Venus Protocol, a lending platform on BNB Chain, suffered a fresh exploit after attackers manipulated token liquidity to abuse flash loan mechanics.
The incident drained roughly $3.6 million and forced the protocol to restrict trading on several assets.
How the exploit unfolded
Post-incident analysis indicates the operation had been underway for months. The attacker spent that period accumulating THE, the native token of Thena.
In total, roughly 14.5 million THE—about 84% of the token’s circulating supply—was purchased from the open market.
The attacker then transferred the tokens into the lending system of Venus Protocol, bypassing the typical deposit flow. This maneuver allowed the attacker to build an artificial position that far exceeded the token’s actual circulating supply.

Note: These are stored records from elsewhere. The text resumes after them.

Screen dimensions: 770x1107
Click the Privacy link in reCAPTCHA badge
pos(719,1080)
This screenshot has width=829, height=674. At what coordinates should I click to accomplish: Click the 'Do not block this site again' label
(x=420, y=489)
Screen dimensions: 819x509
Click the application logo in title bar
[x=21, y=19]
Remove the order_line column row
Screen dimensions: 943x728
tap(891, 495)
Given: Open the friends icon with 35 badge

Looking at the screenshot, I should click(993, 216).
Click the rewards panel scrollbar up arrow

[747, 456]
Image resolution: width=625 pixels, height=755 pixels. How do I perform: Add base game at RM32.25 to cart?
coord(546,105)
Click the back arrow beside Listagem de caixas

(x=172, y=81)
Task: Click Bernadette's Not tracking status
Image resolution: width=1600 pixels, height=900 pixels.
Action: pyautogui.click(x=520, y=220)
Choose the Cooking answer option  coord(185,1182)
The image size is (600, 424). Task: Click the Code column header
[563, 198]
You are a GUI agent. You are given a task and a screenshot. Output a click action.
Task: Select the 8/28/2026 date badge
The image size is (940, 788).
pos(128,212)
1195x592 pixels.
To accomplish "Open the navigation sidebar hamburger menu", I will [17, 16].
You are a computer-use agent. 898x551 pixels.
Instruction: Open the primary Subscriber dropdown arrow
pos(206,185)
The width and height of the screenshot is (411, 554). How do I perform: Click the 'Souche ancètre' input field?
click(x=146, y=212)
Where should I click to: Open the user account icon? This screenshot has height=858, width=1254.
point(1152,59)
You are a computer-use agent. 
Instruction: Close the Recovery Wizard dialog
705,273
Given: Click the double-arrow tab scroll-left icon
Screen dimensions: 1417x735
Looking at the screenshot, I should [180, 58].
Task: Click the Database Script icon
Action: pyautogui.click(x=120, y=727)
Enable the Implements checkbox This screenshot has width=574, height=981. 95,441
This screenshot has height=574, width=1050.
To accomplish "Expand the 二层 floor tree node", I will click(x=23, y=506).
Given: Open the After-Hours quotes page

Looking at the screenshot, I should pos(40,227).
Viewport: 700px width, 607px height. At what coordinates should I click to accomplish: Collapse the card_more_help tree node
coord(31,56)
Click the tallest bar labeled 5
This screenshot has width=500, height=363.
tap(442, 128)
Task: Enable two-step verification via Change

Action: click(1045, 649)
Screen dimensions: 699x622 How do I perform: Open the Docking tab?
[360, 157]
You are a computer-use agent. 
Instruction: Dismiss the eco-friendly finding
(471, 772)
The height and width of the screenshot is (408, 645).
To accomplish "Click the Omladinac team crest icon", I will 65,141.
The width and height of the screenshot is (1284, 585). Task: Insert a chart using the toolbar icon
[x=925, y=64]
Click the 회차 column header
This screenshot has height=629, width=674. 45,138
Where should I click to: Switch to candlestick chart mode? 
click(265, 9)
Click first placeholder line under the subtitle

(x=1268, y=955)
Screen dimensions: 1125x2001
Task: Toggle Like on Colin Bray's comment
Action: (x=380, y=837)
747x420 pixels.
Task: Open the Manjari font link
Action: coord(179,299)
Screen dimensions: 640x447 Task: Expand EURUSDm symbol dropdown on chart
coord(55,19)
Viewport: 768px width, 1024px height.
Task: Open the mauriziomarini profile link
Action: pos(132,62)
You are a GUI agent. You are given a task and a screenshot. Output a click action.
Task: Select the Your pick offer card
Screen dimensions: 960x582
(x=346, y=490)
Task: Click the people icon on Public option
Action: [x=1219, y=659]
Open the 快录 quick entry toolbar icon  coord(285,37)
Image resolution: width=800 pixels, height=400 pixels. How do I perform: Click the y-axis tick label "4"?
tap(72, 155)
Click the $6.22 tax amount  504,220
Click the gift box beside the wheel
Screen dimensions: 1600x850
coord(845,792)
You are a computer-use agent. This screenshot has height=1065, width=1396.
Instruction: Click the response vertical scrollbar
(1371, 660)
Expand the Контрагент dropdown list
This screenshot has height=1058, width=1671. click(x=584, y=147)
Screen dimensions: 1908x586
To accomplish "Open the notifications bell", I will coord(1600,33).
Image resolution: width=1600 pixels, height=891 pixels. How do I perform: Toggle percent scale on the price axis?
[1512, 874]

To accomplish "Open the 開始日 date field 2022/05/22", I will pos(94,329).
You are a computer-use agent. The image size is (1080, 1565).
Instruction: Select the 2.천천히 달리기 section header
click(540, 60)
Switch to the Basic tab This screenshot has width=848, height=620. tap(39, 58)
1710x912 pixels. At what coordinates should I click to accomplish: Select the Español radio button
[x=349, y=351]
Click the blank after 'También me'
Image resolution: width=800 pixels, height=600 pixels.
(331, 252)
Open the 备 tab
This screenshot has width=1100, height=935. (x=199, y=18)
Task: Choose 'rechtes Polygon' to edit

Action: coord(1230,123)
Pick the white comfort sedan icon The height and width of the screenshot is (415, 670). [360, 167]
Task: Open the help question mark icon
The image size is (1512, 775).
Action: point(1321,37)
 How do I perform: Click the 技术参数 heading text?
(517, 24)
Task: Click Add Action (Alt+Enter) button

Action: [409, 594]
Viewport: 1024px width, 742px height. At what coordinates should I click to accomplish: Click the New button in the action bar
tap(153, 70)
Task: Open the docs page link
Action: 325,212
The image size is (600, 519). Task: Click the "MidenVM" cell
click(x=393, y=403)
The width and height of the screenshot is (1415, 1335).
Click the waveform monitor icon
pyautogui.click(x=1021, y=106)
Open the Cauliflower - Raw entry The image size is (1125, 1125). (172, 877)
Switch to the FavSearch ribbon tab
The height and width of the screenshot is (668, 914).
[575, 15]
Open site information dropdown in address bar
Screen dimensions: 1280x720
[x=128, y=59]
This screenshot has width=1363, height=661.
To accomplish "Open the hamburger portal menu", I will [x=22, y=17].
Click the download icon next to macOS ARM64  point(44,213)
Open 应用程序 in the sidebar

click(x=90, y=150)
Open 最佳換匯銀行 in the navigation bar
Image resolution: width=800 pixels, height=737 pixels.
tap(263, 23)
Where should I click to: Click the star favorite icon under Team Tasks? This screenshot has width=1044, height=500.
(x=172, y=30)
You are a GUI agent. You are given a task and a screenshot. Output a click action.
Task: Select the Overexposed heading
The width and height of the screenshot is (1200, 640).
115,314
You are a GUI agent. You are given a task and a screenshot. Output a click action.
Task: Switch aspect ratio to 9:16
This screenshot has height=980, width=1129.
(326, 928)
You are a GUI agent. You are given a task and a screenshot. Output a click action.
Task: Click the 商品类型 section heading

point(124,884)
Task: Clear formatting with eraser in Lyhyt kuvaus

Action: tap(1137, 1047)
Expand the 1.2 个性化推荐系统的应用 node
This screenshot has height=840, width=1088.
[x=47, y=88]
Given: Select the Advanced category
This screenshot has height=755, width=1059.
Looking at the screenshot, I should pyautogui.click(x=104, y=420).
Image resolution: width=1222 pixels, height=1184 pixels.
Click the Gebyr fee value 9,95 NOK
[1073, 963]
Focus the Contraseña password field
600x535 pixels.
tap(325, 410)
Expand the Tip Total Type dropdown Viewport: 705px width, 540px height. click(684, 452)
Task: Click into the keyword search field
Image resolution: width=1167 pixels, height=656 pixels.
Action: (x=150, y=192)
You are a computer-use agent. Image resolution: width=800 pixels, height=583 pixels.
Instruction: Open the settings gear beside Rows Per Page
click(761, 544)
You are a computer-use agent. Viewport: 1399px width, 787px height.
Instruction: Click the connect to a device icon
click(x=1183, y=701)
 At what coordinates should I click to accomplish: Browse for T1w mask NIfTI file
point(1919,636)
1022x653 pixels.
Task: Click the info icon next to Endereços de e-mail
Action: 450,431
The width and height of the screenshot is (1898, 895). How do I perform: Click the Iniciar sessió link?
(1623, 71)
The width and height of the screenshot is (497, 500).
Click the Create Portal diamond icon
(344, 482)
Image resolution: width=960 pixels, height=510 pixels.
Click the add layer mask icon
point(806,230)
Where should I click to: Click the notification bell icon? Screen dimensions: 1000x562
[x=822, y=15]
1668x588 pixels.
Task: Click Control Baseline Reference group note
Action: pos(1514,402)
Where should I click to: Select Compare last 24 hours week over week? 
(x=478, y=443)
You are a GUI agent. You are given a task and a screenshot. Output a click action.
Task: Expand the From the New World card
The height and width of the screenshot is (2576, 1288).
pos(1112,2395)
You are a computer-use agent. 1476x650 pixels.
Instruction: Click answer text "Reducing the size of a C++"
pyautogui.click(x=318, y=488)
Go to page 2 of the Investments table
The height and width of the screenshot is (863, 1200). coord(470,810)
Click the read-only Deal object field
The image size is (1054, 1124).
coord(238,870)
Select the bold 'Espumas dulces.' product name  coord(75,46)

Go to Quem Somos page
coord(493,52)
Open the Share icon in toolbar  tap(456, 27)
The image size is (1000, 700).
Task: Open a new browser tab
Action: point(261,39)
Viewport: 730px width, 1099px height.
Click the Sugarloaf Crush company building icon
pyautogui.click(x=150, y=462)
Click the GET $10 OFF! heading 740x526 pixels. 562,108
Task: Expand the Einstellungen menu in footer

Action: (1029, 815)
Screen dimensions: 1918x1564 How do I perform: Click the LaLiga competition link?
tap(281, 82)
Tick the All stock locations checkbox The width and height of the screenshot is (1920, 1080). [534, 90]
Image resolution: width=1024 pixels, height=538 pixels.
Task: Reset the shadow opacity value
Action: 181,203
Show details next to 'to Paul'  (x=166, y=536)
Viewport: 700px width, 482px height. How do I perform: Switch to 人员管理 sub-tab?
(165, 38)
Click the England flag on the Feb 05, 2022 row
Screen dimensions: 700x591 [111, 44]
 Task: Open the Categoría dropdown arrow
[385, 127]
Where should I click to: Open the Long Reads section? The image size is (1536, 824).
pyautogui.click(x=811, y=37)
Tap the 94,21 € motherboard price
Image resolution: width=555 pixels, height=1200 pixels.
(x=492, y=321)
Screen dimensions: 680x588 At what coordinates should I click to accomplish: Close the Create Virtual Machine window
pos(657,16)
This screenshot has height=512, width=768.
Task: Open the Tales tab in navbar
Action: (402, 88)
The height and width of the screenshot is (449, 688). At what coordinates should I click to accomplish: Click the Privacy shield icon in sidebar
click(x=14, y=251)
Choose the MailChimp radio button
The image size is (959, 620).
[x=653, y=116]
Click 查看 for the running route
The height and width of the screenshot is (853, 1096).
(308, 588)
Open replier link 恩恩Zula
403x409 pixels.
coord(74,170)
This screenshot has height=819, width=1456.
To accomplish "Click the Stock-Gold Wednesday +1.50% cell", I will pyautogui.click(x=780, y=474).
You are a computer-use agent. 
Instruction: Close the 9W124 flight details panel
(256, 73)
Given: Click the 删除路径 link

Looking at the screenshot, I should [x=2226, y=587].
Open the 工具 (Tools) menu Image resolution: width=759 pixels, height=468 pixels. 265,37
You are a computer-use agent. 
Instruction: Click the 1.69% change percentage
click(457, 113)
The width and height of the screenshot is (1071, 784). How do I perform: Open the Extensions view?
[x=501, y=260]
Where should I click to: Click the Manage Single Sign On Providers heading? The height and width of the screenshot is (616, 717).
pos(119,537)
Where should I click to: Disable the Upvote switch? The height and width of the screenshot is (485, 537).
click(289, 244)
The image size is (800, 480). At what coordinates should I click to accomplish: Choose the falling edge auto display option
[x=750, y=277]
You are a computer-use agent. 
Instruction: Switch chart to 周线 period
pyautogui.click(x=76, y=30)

Records show that the exploit cycle eventually involved about 53.2 million THE, roughly 367% higher than the asset’s real supply.
The strategy relied on the token’s thin on-chain liquidity. The attacker repeatedly deposited THE as collateral, borrowed other assets against it, and used those borrowed funds to purchase more THE.
Each cycle pushed the token’s oracle price higher, creating the appearance of rising demand and inflating the value of the collateral.
With each loop, the attacker increased the borrow size and eventually pushed the system beyond its limits.
The exploit ultimately drained around $3.6 million in assets. The stolen funds included 6.67 million PancakeSwap, 2,801 BNB, 1.97K WBNB, 1.58 million USD Coin, and 20 Bitcoin BEP2.
Protocol response
In response, the team behind Venus Protocol suspended the THE market and introduced tighter collateral requirements for several assets considered high risk.
The revised framework raises collateral thresholds and limits exposure to tokens with weak liquidity or concentrated ownership.
Under the new conditions, tokens used as collateral must meet stricter standards related to market capitalization, trading volume, and supply distribution.
Six assets were flagged under the updated criteria, including Bitcoin Cash [BCH], Litecoin [LTC], Uniswap [UNI], Aave [AAVE], Filecoin [FIL], and Trust Wallet Token [TWT].
Not the first security incident
However, this was not the first security incident involving the protocol.
In September 2025, Venus Protocol reported losses of roughly $27 million after a phishing attack compromised access to its core pool controller.
The attacker deployed a malicious contract address that manipulated the system. That exploit allowed access to iToken assets such as vUSDC and vETH.
Even so, the platform’s Total Value Locked remained relatively stable.
Data showed TVL holding near $1.47 billion in recent days, with no immediate sharp decline after the latest exploit.
Final Summary
- Venus Protocol suffered a $3.6M exploit after attackers manipulated the THE token liquidity and abused flash loan mechanics.
- The attacker accumulated 14.5M THE (84% of circulating supply) before initiating the exploit.